Currently, there are no international recommendations on which performance-based measures of physical function should be used to measure outcomes in patients with hip and/or knee OA. The hope is that the new recommendations will facilitate a more consistent use of performance-based outcome measures across clinical trials and the clinical setting, said Dr. Bennell, a research physiotherapist and director of the multidisciplinary Centre for Health, Exercise and Sports Medicine, University of Melbourne (Australia).
An international advisory committee of 10 rheumatologists, physical therapists, and an orthopedic surgeon identified the main activity themes of walking, stair negotiation, and sit-to-stand from a systematic review of the literature and by consensus opinion. Another 138 clinicians and researchers also were surveyed and asked to rank the difficulty and feasibility of 23 functional tests for OA patients.
"We wanted to identify the most feasible tests considering practical issues such as time, cost, equipment, space, and administration burden," she said at the meeting, which was sponsored by OARSI.
In the end, none of the tests satisfied all desirable clinimetric criteria of reliability, measurement error, validity, responsiveness, and interpretability. The experts felt stair negotiation was an important measure of mobility, lower-body strength, and balance but balked at recommending a specific test because of insufficient clinimetric evidence and the simple, practical fact that not all facilities have enough stairs to conduct a 9- or 12-step test.
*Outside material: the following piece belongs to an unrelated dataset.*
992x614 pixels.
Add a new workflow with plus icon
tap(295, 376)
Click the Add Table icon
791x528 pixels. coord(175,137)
"What we really found in our discussions and our work is that there really wasn’t a lot of good clinimetric evidence across the board on these tests," Dr. Bennell said.
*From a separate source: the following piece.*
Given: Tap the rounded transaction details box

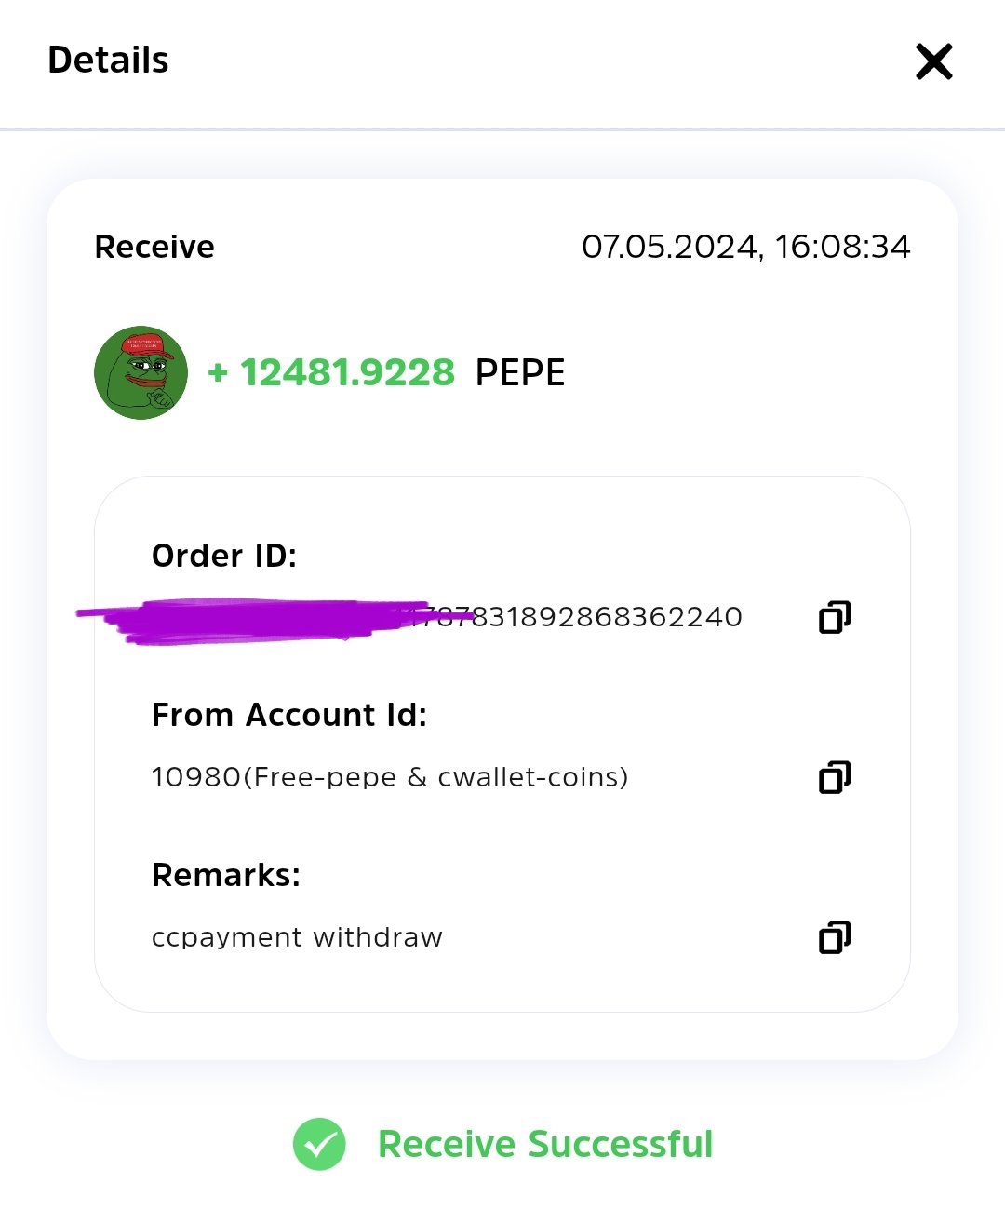Looking at the screenshot, I should [503, 744].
To boost the evidence base, OARSI has put out a call on its website to collect future prospective data and to pool existing data so researchers can calculate minimal clinically important difference (MCID) estimates for different OA subgroups, longitudinal responsiveness estimates for interventions, and normative data for various OA subgroups. {nextpage}
Further details on the tests, including an instructional manual, clinimetric measurement properties, and normative values, are available on the OARSI website. Videos will also be available shortly.
The project was sponsored by OARSI, the Australian National Health and Medical Research Council, Arthritis Australia, and the University of Otago. Dr. Bennell reported having no financial disclosures.